Content prepared by Mayte Toscano, Senior Consultant in Data Economy Technologies. The contents and points of view reflected in this publication are the sole responsibility of its author.

calendar icon
Blog

Data governance is crucial for the digital transformation of organisations.  It is developed through various axes within the organisation, forming an integral part of the organisational digital transformation plan. In a world where organisations need to constantly reinvent themselves and look for new business models and opportunities to innovate, data governance becomes a key part of moving towards a fairer and more inclusive digital economy, while remaining competitive. 

Organisations need to maximise the value of their data, identify new challenges and manage the role of data in the use and development of disruptive technologies such as Artificial Intelligence. Thanks to data governance, it is possible to make informed decisions, improve operational efficiency and ensure regulatory compliance, while ensuring data security and privacy.

To achieve this, it is essential to carry out a planned digital transformation, centred on a strategic data governance plan that complements the organisation's strategic plan. The UNE 0085 guide helps to implement data governance in any organisation and does so by placing special emphasis on the design of the programme through an evaluation cycle based on gap analysis, which must be relevant and decisive for senior management to approve the launch of the programme.

The data governance office, key body of the programme

A data governance programme should identify what data is critical to the organisation, where it resides and how it is used.. This must be accompanied by a management system that coordinates the deployment of data governance, management and quality processes. An integrated approach with other management systems that the organisation may have, such as the business continuity management system or the information security system, is necessary.

The Data Governance Office is the area in charge of coordinating the development of the different components of the data governance and management system, i.e. it is the area that participates in the creation of the guidelines, rules and policies that allow the appropriate treatment of data, as well as ensuring compliance with the different regulations.

The Data Governance Office should be a key body of the programme. It serves as a bridge between business areas, coordinating data owners and data stewards at the organisational level.

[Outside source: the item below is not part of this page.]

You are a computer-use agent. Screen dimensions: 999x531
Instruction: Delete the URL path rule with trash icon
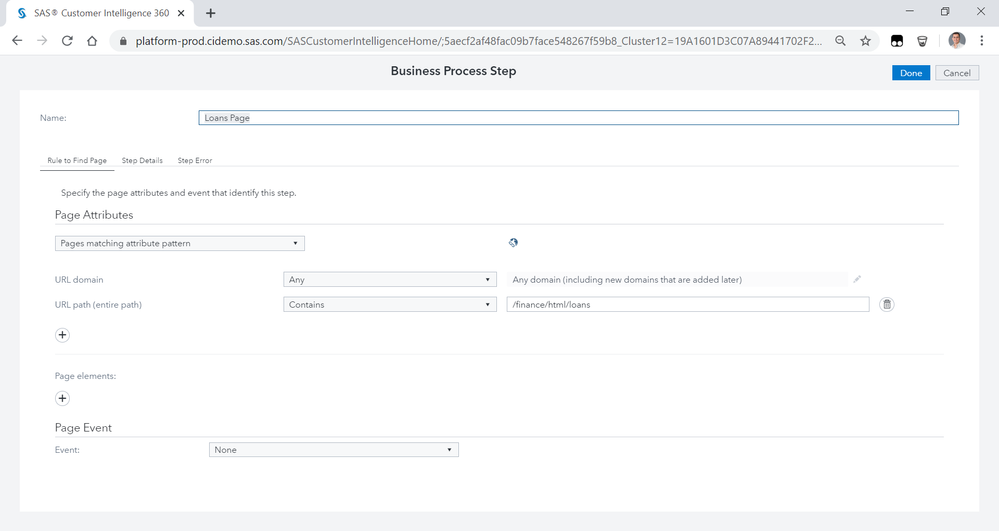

UNE 0085: guidelines for implementing data governance

Implementing a data governance programme is not an easy task. To help organisations with this challenge, the new UNE 0085  has been developed, which follows a process approach as opposed to an artefact approach and summarises as a guide the steps to follow to implement such a programme, thus complementing the family of UNE standards on data governance, management and quality 0077, 0078, 0079 and 0080.

This guide:

  • It emphasises the importance of the programme being born aligned with the strategic objectives of the organisation, with strong sponsorship.
  • Describes at a high level the key aspects that should be covered by the programme.
  • Detalla diferentes escenarios tipo, que pueden ayudar a una organización a clarificar por dónde empezar y qué iniciativas debería priorizar, el modelo operativo y roles que necesitará para el despliegue.
  • It presents the design of the data governance programme through an evaluation cycle based on gap analysis.  It starts with an initial assessment phase (As Is) to show the starting situation of the organisation followed by a second phase in which the scope and objectives of the programme are defined and aligned with the strategic objectives of the organisation phase (To be), to carry out the gap analysis phase. It ends with a business case that includes deliverables such as scope, frameworks, programme objectives and milestones, budget, roadmap and measurable benefits with associated KPIs among other aspects. This use case will serve as the launch of the data governance programme by management and thus its implementation throughout the organisation. The different phases of the cycle in relation to the UNE 0077 data governance system are presented below:

EVALUATION PHASES FOR PROGRAM DESIGN (UNE 0085) IN RELATION TO THE DATA GOVERNANCE SYSTEM (UNE 0077)  AS → TO BE → GAP ANALYSIS → ROADMAP → BUSINESS CASE  UNDERSTAND THE CONTEXT AND THE ORGANIZATION→ 3. PERFORM GAP ANALYSIS  → 4. REFINING THE DESIGN OF THE GOVERNANCE SYSTEM  Source: “Specification UNE 0085 Data Governance Implementation Guide”, General Directorate of Data (2024)”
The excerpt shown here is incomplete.